EXERCISE BRIEF ::
Each line below containing the word "agent" needs to be shown.

DATA EXCERPTS ::
↓↓↓

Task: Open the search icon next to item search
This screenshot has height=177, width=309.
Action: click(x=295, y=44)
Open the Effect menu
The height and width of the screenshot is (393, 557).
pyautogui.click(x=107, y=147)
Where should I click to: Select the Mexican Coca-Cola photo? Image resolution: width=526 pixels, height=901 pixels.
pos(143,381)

↑↑↑
↓↓↓

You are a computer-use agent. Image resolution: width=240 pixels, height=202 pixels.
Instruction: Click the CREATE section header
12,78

↑↑↑
↓↓↓

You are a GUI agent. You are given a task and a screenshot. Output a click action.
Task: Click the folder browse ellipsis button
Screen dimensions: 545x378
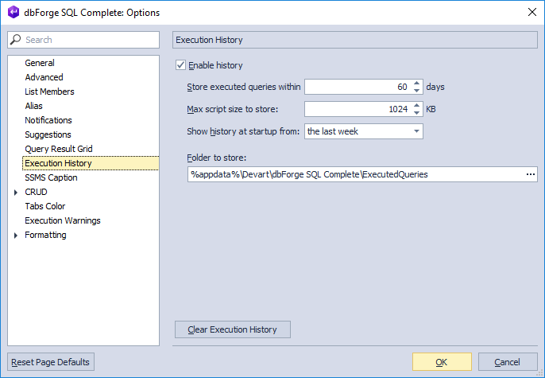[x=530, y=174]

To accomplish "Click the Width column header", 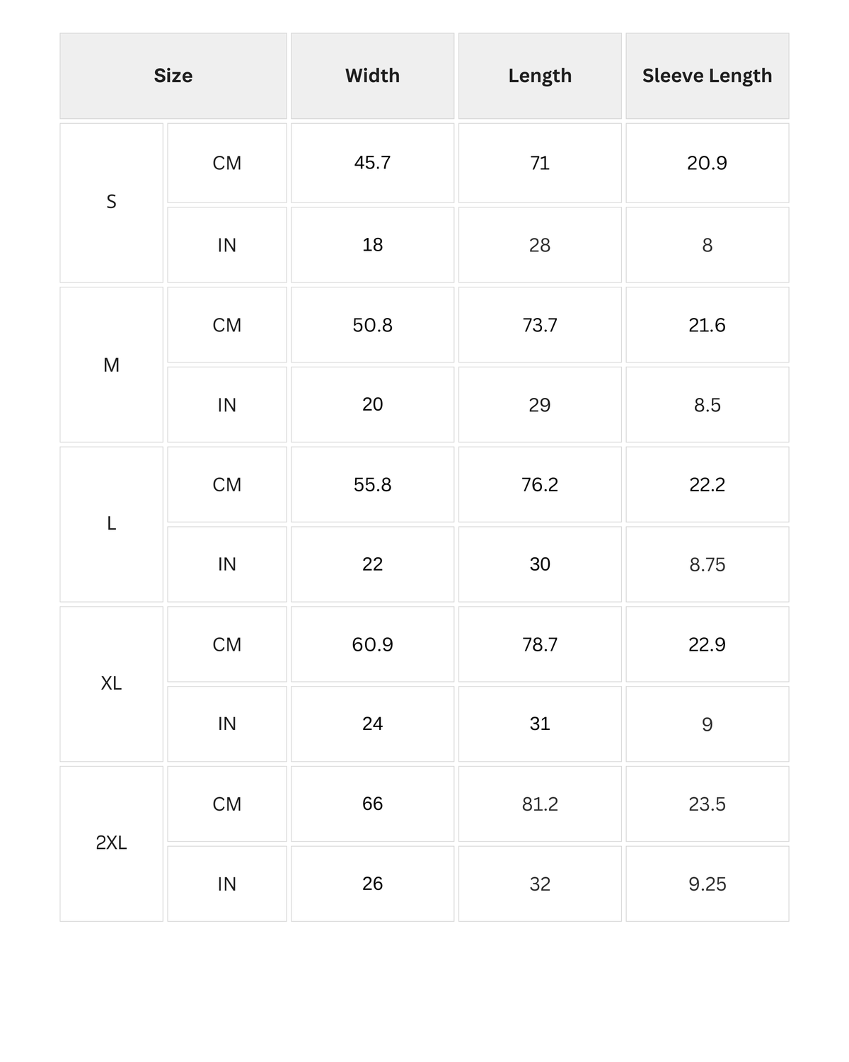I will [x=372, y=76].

↑↑↑

SOLUTION FOR THIS EXERCISE ::
You are a computer-use agent. Image resolution: width=240 pixels, height=202 pixels.
You are a GUI agent. You are given a task and a screenshot. Output a click action.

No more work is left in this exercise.